Réponse du Ministère auprès du ministre de la transition écologique et de la cohésion des territoires, chargé des transports publiée le 16/02/2023

Réponse apportée en séance publique le 15/02/2023

M. le président. La parole est à M. le ministre délégué chargé des transports.

M. Clément Beaune, ministre délégué auprès du ministre de la transition écologique et de la cohésion des territoires, chargé des transports. Monsieur le sénateur Iacovelli, vous posez tout d'abord une question spécifique aux jeux Olympiques et Paralympiques. Nous avons décidé de mettre en place au niveau de l'État un comité stratégique des mobilités JOP Paris 2024, instance que je préside avec Mme Amélie Oudéa-Castéra.

Ce comité vise à regrouper toutes les six semaines l'ensemble des acteurs concernés, y compris, bien entendu, la région d'Île-de-France, pour faire avancer nos chantiers, notamment les grands projets d'infrastructures qui devront être prêts pour les jeux et bénéficier, évidemment, aux Franciliens bien au-delà de cet événement.

C'est le cas notamment du chantier Éole. Je me félicite que, collectivement, nous ayons trouvé un accord de financement sur les surcoûts rencontrés pour assurer le fonctionnement d'une première branche de la ligne prolongée dès le printemps prochain. Cet accord sur ce projet financé pour moitié par l'État est consensuel.

Nous devons travailler sur la question des transports franciliens en conservant un tel état d'esprit. Vous avez souligné, monsieur le sénateur, que ces transports rencontraient un certain nombre de difficultés de financement.

Je veux rappeler d'où nous partons. Un contrat de plan État-région se terminait en 2020 ; dans le plan actuel, l'État finance en Île-de-France 40 % des besoins en transports. C'est un taux inédit en France.

Pendant la crise de la covid-19, nous avons autorisé un versement de 2 milliards d'euros d'avances remboursables à la région d'Île-de-France. C'était nécessaire ; là aussi, il n'y a eu aucun équivalent en France. L'importance de ce geste mérite d'être rappelée.

Le Parlement a adopté dans le budget pour 2023 quelque 200 millions d'euros d'aides exceptionnelles que j'avais proposées pour l'Île-de-France. C'est aussi sans comparaison aucune en France.

Il faut à présent que nous trouvions une méthode et un accord durables pour financer les transports en Île-de-France. C'est la raison pour laquelle Valérie Pécresse (Exclamations sur les travées du groupe Les Républicains.) et moi-même avons coprésidé les assises du financement des transports franciliens 2024-2030. Cette initiative me semble bonne.

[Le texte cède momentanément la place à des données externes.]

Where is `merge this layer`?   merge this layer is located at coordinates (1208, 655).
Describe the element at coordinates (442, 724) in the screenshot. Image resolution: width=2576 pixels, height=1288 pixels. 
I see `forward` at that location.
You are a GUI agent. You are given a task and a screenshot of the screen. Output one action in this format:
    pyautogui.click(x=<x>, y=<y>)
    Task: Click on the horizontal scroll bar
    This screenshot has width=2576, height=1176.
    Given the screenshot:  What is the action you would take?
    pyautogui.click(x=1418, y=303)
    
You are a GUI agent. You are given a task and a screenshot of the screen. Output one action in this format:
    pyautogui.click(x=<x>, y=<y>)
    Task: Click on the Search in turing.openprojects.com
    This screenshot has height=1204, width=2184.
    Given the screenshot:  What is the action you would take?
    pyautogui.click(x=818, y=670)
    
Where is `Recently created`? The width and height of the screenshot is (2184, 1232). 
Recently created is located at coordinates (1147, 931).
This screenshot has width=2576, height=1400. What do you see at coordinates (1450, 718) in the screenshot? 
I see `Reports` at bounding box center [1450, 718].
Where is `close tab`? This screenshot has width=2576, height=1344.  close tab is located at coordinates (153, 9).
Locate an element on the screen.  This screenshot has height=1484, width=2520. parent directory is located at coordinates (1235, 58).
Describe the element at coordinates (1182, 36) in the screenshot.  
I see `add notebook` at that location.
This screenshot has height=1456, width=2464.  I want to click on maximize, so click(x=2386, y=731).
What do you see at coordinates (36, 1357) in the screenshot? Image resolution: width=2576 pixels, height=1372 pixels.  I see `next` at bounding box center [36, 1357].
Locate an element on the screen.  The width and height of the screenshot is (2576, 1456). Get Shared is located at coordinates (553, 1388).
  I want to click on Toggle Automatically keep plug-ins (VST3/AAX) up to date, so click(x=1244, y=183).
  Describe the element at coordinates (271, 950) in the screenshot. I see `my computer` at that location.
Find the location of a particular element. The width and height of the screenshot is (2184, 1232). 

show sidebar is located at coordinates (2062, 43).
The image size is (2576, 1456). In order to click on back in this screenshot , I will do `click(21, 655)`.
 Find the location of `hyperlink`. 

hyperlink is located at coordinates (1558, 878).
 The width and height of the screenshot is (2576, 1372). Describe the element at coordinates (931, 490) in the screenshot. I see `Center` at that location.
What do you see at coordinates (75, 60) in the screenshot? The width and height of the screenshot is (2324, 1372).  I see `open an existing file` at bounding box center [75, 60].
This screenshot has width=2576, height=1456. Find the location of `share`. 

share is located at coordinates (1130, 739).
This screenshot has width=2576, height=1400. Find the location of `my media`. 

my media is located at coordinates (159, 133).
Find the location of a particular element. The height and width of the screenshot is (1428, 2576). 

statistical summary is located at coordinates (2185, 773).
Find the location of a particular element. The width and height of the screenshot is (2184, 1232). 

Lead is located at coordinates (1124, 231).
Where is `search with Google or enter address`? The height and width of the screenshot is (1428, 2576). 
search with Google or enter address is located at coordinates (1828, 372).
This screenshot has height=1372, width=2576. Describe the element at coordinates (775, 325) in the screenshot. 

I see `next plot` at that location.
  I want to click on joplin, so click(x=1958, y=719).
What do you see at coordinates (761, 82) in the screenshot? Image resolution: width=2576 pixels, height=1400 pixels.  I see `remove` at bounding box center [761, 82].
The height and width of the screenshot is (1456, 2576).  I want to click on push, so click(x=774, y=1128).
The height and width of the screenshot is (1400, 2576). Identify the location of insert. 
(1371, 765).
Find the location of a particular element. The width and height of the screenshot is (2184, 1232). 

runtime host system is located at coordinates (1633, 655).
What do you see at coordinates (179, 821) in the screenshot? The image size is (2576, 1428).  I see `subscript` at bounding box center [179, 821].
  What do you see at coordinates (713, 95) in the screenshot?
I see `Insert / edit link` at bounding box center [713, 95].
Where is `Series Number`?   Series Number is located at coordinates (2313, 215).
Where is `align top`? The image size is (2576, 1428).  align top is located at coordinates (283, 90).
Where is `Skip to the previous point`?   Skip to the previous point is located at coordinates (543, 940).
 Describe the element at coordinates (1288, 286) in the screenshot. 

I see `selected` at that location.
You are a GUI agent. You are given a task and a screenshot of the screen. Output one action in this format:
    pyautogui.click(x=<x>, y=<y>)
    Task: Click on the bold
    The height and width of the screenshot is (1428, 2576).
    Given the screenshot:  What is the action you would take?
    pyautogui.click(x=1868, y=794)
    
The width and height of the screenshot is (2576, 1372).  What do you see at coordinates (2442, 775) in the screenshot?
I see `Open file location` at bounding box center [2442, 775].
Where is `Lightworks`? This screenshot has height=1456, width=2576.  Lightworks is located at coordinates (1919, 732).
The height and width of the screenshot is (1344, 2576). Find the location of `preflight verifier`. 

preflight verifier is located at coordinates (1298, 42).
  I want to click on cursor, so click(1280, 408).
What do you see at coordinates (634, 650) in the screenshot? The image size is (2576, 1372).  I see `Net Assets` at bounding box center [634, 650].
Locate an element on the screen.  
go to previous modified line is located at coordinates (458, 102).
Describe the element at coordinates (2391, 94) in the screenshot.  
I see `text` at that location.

Nous nous sommes mis d'accord sur des pistes, évoquées à la fin du mois de janvier dernier.

À mon sens, il faut nous en tenir à cette méthode, loin des polémiques ou des micros tendus, afin de partager dès le mois d'avril prochain un diagnostic sur les besoins et les sources de financement des transports et afin d'apporter avant l'été, c'est-à-dire avant la présentation du budget qui sera soumis au Parlement, des solutions précises pour assurer dans la durée le financement de l'exploitation des lignes du Grand Paris Express, objet, lui aussi, d'un effort sans précédent de la part de l'État.

Je crois que c'est dans cet esprit de responsabilité que nous devons désormais avancer ensemble. (Applaudissements sur les travées du groupe RDPI.)